Data to examine -
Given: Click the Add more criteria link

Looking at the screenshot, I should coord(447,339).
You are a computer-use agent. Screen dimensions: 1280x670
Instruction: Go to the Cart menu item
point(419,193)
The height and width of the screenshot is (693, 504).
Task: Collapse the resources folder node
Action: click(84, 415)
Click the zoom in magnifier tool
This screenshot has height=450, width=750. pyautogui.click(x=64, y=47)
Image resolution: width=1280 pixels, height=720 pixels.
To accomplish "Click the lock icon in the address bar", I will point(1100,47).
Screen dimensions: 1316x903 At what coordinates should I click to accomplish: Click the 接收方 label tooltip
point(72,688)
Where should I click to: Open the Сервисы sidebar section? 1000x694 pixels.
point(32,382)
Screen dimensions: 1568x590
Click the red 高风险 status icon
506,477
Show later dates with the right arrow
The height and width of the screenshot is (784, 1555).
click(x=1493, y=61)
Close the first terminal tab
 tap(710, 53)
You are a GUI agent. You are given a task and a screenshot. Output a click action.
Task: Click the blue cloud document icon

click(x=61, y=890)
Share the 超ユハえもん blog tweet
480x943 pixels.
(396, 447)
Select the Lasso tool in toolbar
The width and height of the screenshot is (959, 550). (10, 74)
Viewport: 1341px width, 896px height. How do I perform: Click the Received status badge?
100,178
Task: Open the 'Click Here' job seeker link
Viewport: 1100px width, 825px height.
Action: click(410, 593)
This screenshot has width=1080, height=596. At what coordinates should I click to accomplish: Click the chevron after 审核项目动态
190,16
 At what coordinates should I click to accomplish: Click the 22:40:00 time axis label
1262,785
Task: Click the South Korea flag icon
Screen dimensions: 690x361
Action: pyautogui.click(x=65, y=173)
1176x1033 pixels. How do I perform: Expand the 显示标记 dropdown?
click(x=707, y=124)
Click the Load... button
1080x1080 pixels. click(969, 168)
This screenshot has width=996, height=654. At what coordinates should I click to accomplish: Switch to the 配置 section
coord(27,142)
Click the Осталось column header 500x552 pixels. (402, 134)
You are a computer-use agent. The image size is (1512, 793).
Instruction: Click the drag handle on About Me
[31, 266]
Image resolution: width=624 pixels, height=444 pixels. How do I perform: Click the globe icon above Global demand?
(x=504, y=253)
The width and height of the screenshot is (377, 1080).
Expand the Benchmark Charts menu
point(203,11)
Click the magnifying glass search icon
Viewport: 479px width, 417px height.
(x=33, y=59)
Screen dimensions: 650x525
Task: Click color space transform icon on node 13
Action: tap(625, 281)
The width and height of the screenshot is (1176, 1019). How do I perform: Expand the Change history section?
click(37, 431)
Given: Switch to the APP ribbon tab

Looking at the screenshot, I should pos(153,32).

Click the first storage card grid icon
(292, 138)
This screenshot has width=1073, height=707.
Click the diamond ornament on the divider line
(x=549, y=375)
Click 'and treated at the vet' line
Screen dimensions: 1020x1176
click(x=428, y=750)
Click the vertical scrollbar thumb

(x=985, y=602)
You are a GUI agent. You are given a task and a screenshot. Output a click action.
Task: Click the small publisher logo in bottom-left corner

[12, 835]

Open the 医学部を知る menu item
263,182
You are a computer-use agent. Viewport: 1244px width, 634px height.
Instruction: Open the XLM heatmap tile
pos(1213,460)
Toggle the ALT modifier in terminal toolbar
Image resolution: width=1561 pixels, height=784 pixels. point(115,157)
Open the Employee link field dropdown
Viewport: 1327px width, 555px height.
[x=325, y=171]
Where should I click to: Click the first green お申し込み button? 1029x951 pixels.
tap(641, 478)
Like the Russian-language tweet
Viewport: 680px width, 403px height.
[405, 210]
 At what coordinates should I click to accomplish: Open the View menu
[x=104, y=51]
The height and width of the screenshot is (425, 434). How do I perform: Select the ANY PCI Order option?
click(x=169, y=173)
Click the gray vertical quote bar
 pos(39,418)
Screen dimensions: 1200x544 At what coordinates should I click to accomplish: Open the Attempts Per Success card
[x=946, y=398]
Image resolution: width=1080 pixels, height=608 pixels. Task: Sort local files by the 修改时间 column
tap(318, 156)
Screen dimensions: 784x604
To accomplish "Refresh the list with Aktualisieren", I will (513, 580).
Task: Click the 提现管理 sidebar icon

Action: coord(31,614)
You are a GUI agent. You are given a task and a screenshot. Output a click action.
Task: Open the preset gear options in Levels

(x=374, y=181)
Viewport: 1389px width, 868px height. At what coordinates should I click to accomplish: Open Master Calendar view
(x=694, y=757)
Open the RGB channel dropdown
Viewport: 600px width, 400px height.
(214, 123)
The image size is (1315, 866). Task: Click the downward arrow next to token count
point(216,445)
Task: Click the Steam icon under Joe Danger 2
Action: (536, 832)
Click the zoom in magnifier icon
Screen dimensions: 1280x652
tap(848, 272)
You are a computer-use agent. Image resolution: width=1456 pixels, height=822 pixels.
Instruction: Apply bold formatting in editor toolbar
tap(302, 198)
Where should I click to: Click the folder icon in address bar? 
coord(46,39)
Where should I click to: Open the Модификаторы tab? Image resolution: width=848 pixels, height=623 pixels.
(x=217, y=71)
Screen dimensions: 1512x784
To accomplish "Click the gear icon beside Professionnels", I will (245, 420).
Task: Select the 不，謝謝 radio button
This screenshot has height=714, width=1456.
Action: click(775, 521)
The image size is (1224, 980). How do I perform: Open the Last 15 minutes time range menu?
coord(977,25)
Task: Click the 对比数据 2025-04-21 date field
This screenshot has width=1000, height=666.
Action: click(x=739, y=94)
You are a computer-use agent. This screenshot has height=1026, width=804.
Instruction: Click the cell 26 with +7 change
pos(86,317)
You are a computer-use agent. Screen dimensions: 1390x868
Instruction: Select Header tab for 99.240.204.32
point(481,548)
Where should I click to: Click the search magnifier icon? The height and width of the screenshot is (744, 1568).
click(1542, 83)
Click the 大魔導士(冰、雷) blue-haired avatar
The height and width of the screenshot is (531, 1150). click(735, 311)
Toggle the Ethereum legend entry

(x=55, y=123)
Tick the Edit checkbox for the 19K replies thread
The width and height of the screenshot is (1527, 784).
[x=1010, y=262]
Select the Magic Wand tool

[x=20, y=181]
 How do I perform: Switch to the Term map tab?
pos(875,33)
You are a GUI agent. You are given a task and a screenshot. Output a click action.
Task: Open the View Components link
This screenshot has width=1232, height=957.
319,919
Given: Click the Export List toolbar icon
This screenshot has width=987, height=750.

Work request - Produce an exact copy of the entries above.

Result -
Given: Click the Add more criteria link

Looking at the screenshot, I should coord(447,339).
You are a computer-use agent. Screen dimensions: 1280x670
Instruction: Go to the Cart menu item
point(419,193)
The height and width of the screenshot is (693, 504).
Task: Collapse the resources folder node
Action: click(84, 415)
Click the zoom in magnifier tool
This screenshot has height=450, width=750. pyautogui.click(x=64, y=47)
Image resolution: width=1280 pixels, height=720 pixels.
To accomplish "Click the lock icon in the address bar", I will point(1100,47).
Screen dimensions: 1316x903 At what coordinates should I click to accomplish: Click the 接收方 label tooltip
point(72,688)
Where should I click to: Open the Сервисы sidebar section? 1000x694 pixels.
point(32,382)
Screen dimensions: 1568x590
Click the red 高风险 status icon
506,477
Show later dates with the right arrow
The height and width of the screenshot is (784, 1555).
click(x=1493, y=61)
Close the first terminal tab
 tap(710, 53)
You are a GUI agent. You are given a task and a screenshot. Output a click action.
Task: Click the blue cloud document icon

click(x=61, y=890)
Share the 超ユハえもん blog tweet
480x943 pixels.
(396, 447)
Select the Lasso tool in toolbar
The width and height of the screenshot is (959, 550). (10, 74)
Viewport: 1341px width, 896px height. How do I perform: Click the Received status badge?
100,178
Task: Open the 'Click Here' job seeker link
Viewport: 1100px width, 825px height.
Action: click(410, 593)
This screenshot has width=1080, height=596. At what coordinates should I click to accomplish: Click the chevron after 审核项目动态
190,16
 At what coordinates should I click to accomplish: Click the 22:40:00 time axis label
1262,785
Task: Click the South Korea flag icon
Screen dimensions: 690x361
Action: pyautogui.click(x=65, y=173)
1176x1033 pixels. How do I perform: Expand the 显示标记 dropdown?
click(x=707, y=124)
Click the Load... button
1080x1080 pixels. click(969, 168)
This screenshot has width=996, height=654. At what coordinates should I click to accomplish: Switch to the 配置 section
coord(27,142)
Click the Осталось column header 500x552 pixels. (402, 134)
You are a computer-use agent. The image size is (1512, 793).
Instruction: Click the drag handle on About Me
[31, 266]
Image resolution: width=624 pixels, height=444 pixels. How do I perform: Click the globe icon above Global demand?
(x=504, y=253)
The width and height of the screenshot is (377, 1080).
Expand the Benchmark Charts menu
point(203,11)
Click the magnifying glass search icon
Viewport: 479px width, 417px height.
(x=33, y=59)
Screen dimensions: 650x525
Task: Click color space transform icon on node 13
Action: tap(625, 281)
The width and height of the screenshot is (1176, 1019). How do I perform: Expand the Change history section?
click(37, 431)
Given: Switch to the APP ribbon tab

Looking at the screenshot, I should pos(153,32).

Click the first storage card grid icon
(292, 138)
This screenshot has width=1073, height=707.
Click the diamond ornament on the divider line
(x=549, y=375)
Click 'and treated at the vet' line
Screen dimensions: 1020x1176
click(x=428, y=750)
Click the vertical scrollbar thumb

(x=985, y=602)
You are a GUI agent. You are given a task and a screenshot. Output a click action.
Task: Click the small publisher logo in bottom-left corner

[12, 835]

Open the 医学部を知る menu item
263,182
You are a computer-use agent. Viewport: 1244px width, 634px height.
Instruction: Open the XLM heatmap tile
pos(1213,460)
Toggle the ALT modifier in terminal toolbar
Image resolution: width=1561 pixels, height=784 pixels. point(115,157)
Open the Employee link field dropdown
Viewport: 1327px width, 555px height.
[x=325, y=171]
Where should I click to: Click the first green お申し込み button? 1029x951 pixels.
tap(641, 478)
Like the Russian-language tweet
Viewport: 680px width, 403px height.
[405, 210]
 At what coordinates should I click to accomplish: Open the View menu
[x=104, y=51]
The height and width of the screenshot is (425, 434). How do I perform: Select the ANY PCI Order option?
click(x=169, y=173)
Click the gray vertical quote bar
 pos(39,418)
Screen dimensions: 1200x544 At what coordinates should I click to accomplish: Open the Attempts Per Success card
[x=946, y=398]
Image resolution: width=1080 pixels, height=608 pixels. Task: Sort local files by the 修改时间 column
tap(318, 156)
Screen dimensions: 784x604
To accomplish "Refresh the list with Aktualisieren", I will (513, 580).
Task: Click the 提现管理 sidebar icon

Action: coord(31,614)
You are a GUI agent. You are given a task and a screenshot. Output a click action.
Task: Open the preset gear options in Levels

(x=374, y=181)
Viewport: 1389px width, 868px height. At what coordinates should I click to accomplish: Open Master Calendar view
(x=694, y=757)
Open the RGB channel dropdown
Viewport: 600px width, 400px height.
(214, 123)
The image size is (1315, 866). Task: Click the downward arrow next to token count
point(216,445)
Task: Click the Steam icon under Joe Danger 2
Action: (536, 832)
Click the zoom in magnifier icon
Screen dimensions: 1280x652
tap(848, 272)
You are a computer-use agent. Image resolution: width=1456 pixels, height=822 pixels.
Instruction: Apply bold formatting in editor toolbar
tap(302, 198)
Where should I click to: Click the folder icon in address bar? 
coord(46,39)
Where should I click to: Open the Модификаторы tab? Image resolution: width=848 pixels, height=623 pixels.
(x=217, y=71)
Screen dimensions: 1512x784
To accomplish "Click the gear icon beside Professionnels", I will (245, 420).
Task: Select the 不，謝謝 radio button
This screenshot has height=714, width=1456.
Action: click(775, 521)
The image size is (1224, 980). How do I perform: Open the Last 15 minutes time range menu?
coord(977,25)
Task: Click the 对比数据 2025-04-21 date field
This screenshot has width=1000, height=666.
Action: click(x=739, y=94)
You are a computer-use agent. This screenshot has height=1026, width=804.
Instruction: Click the cell 26 with +7 change
pos(86,317)
You are a computer-use agent. Screen dimensions: 1390x868
Instruction: Select Header tab for 99.240.204.32
point(481,548)
Where should I click to: Click the search magnifier icon? The height and width of the screenshot is (744, 1568).
click(1542, 83)
Click the 大魔導士(冰、雷) blue-haired avatar
The height and width of the screenshot is (531, 1150). click(735, 311)
Toggle the Ethereum legend entry

(x=55, y=123)
Tick the Edit checkbox for the 19K replies thread
The width and height of the screenshot is (1527, 784).
[x=1010, y=262]
Select the Magic Wand tool

[x=20, y=181]
 How do I perform: Switch to the Term map tab?
pos(875,33)
You are a GUI agent. You are given a task and a screenshot. Output a click action.
Task: Open the View Components link
This screenshot has width=1232, height=957.
319,919
Given: Click the Export List toolbar icon
This screenshot has width=987, height=750.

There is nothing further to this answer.